A dimensão normativa75 do núcleo central será a dimensão que intervêm

directamente nas “dimensões sócio afectivas, sociais ou ideológicas” (Abric,1997b:23).

Esta dimensão será a que permitirá que exista, se estrabeleça uma ligação aos “valores

colectivos do grupo social (Molinari e Emiliani, 1996:44).

Ele será, portanto, um elemento essencial pois expressará e ajudará a construir a

noção de grupo e será o cimento de que o grupo necessita para poder partilhar ideias,

conceitos, imagens, o mundo seja ele o material ou o simbólico.
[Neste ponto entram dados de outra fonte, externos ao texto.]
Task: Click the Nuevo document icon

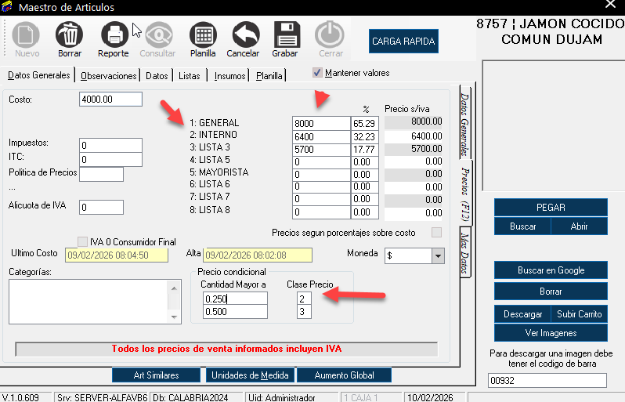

Na origem, o conceito de núcleo central, poderá estar ligado à definição de

Moscovici de objectivação e esquema figurativo se entendermos esquema ou núcleo

figurativo como “uma associação das noções imaginadas relativas ao objecto e que pode

ser concebida como o centro de gravidade de toda a representação social” (Moliner,

2001 a:10) pois o núcleo central pode ser visto como o elemento que permite que a

representação social seja estável76.

O núcleo central surge-nos assim como possuindo duas funções fundamentais

para a compreensão do papel que o núcleo central desempenha na representação social:

a geradora e a organizadora.

Será através da função geradora que o núcleo central determinará a significação

da representação enquanto que a partir da função organizadora o núcleo central definirá

a estrutura da representação social.

75 A dimensão normativa pode ser vista como “manifestação do pensamento social” (Flament e Rouquette, 2003:23) 76 Ou como afirma Philogene (2001:40) “o núcleo central é o princípio organizador que torna a representação estável e esta estabilidade resulta da objectivação. Este processo cria um núcleo figurativo, um núcleo de imagens, que descontextualiza os elementos principais de uma representação ao ponto de assumirem uma vida própria como parte de um contexto social que modela as mentes individuais”.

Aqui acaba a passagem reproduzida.